Il sapore della bufala o meglio del fake fa capolino da dietro l’angolo, non ci si improvvisa chef neppure per il giorno di Natale, l’impegno e lo sforzo vanno bene tra le mura di casa, ma poi, fuori, all’esterno con il giudizio di chi non si conosce e che magari si aspetta non guazzabuglio di copia+incolla da wikipedia o opere d’arte di dubbia qualità e provenienza, si rafforza la distanza tra quello che è la fatica di un’organizzazione preparata e seria che investe nella ricerca e propone risposte alle domande, mette l’accento su temi visti e conosciuti, dà qualcosa di nuovo al visitatore per riflettere e discutere, da quello che è invece visto solo come un’operazione di marketing capitata da chissà quali lidi e con sponsor vari.
L’arte non si può ridurre a pubblicità e al detto “parlatene anche male, ma parlatene”, le notizie distorte portano solo a peggiorare un sistema già debole e labile quando non è messo in mano a chi di dovere.
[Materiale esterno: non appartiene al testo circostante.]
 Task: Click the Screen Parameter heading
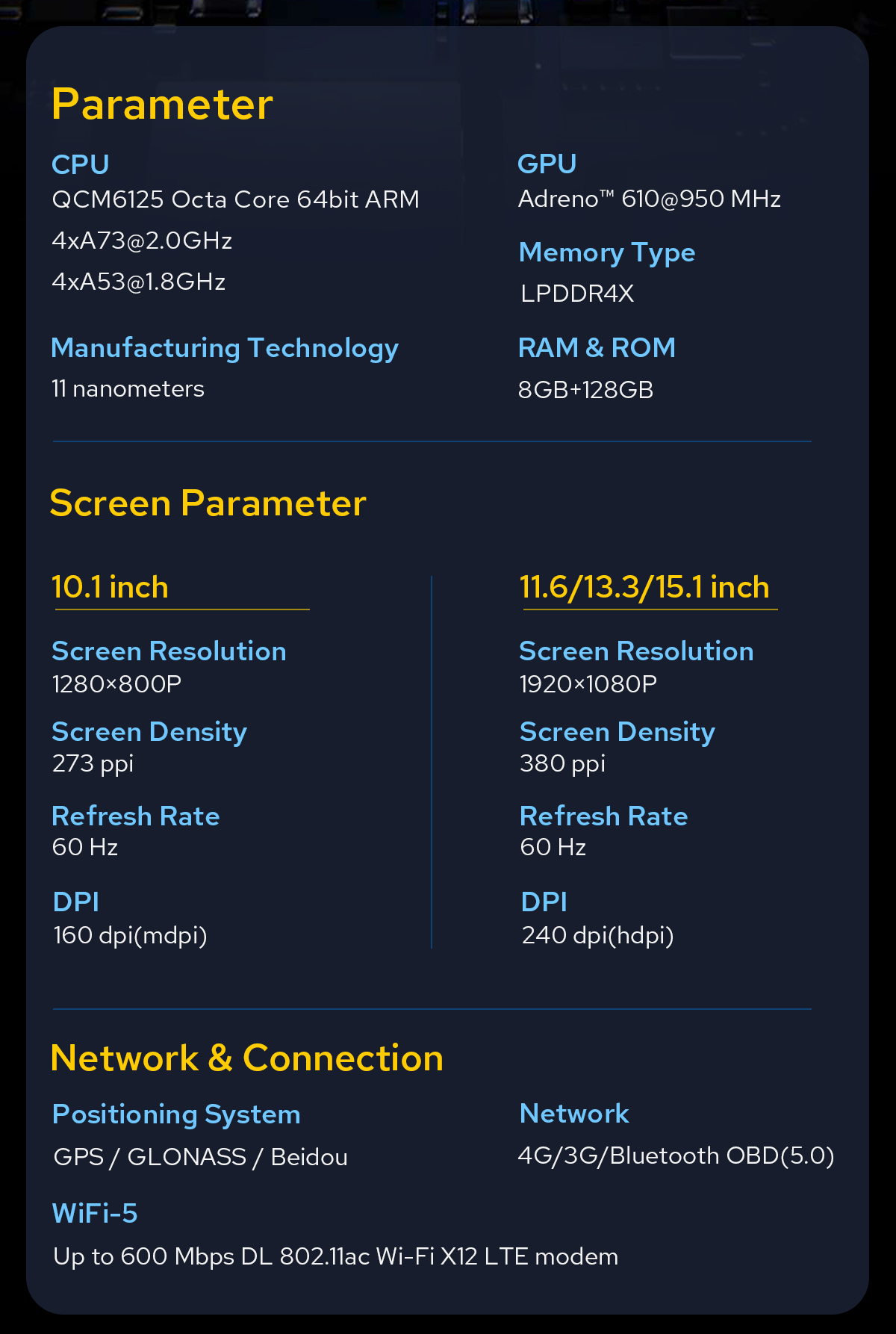point(208,503)
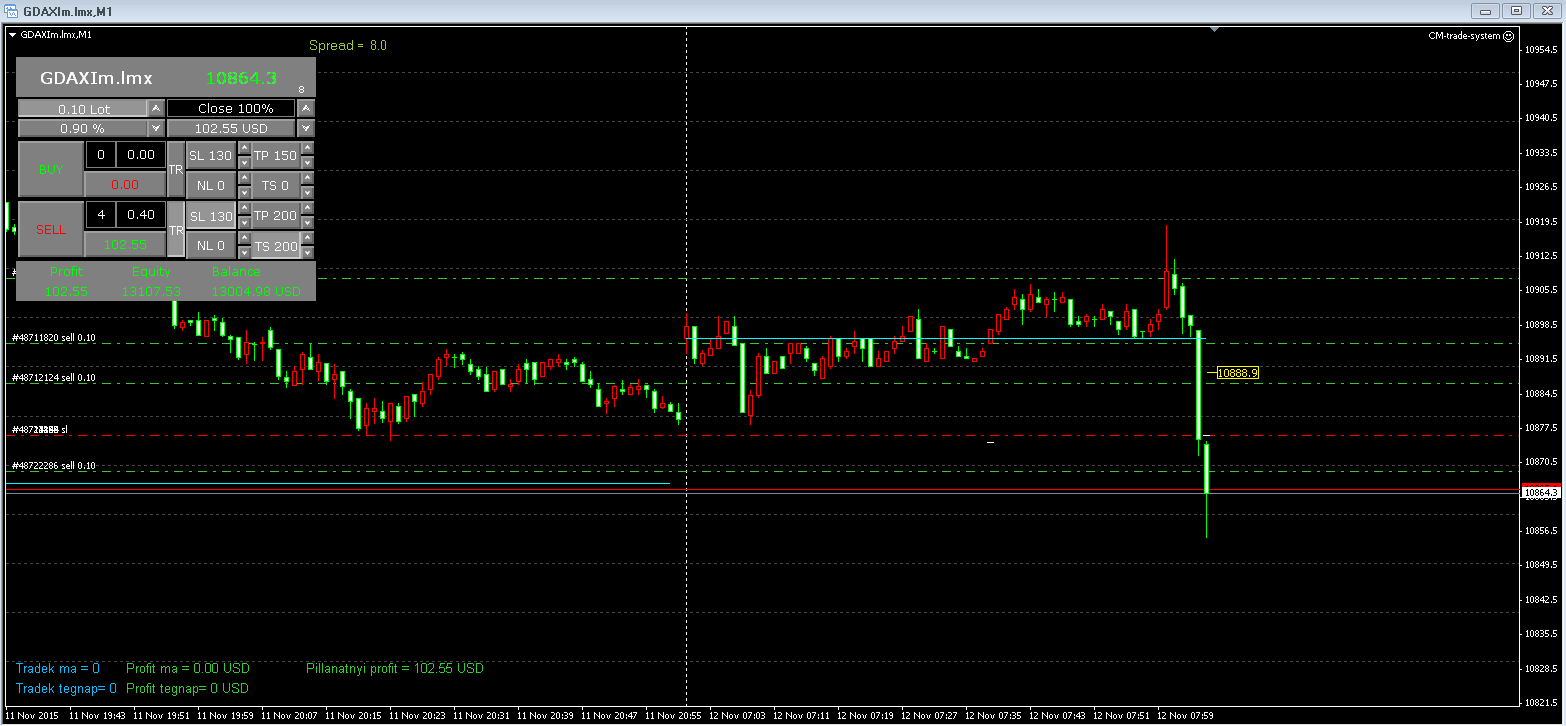Click the up arrow next to Close 100%
This screenshot has width=1566, height=726.
(306, 108)
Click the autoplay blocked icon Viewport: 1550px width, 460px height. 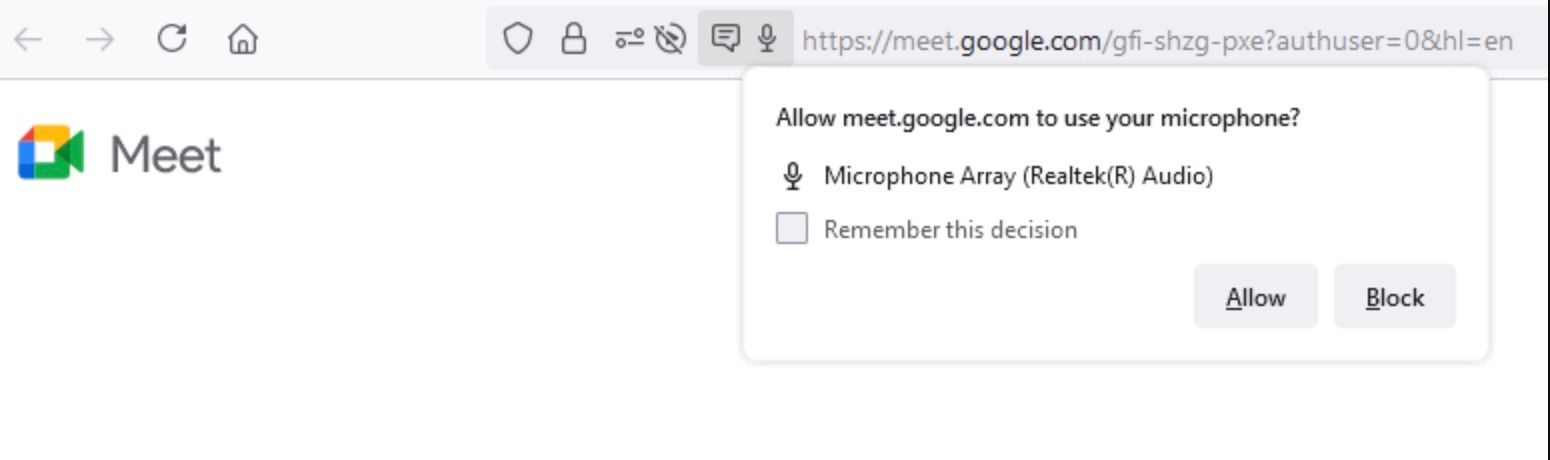click(669, 40)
Non si obietti dicendo “e allora fallo te!“, no, ad ognuno il proprio spazio e il proprio compito, non si ribalta la situazione chiedendo agli altri di fare cose che noi, per primi, non siamo capaci di fare.
Un buon allestimento non è fatto solo da luci sparate al punto giusto, da cornici adeguate e da spazi adeguati, così come un buon testo critico non è raffazzonato con informazioni sterili, ma cerca di valorizzare le opere e accompagnare lo spettatore dentro un mondo ricreato a dovere per il piacere della visione e conoscenza.
Altrimenti…
Si, altrimenti si finisce per far di tutta l’erba un fascio e di non saper distinguere il buono dal cattivo, per fortuna esiste ancora il libero arbitrio e la capacità cognitiva di distinguere un prodotto mediocre da uno superiore.
È davvero necessario allora fare per mostrare? È veramente utile raggiungere le vette di un fuoco d’artificio per una mera visibilità? Quanto costa la serietà professionale?
A conclusione le parole di Jean-Jacques Rousseau che ben riassumono quanto detto: “Val molto di più avere la costante attenzione degli uomini che la loro occasionale ammirazione“.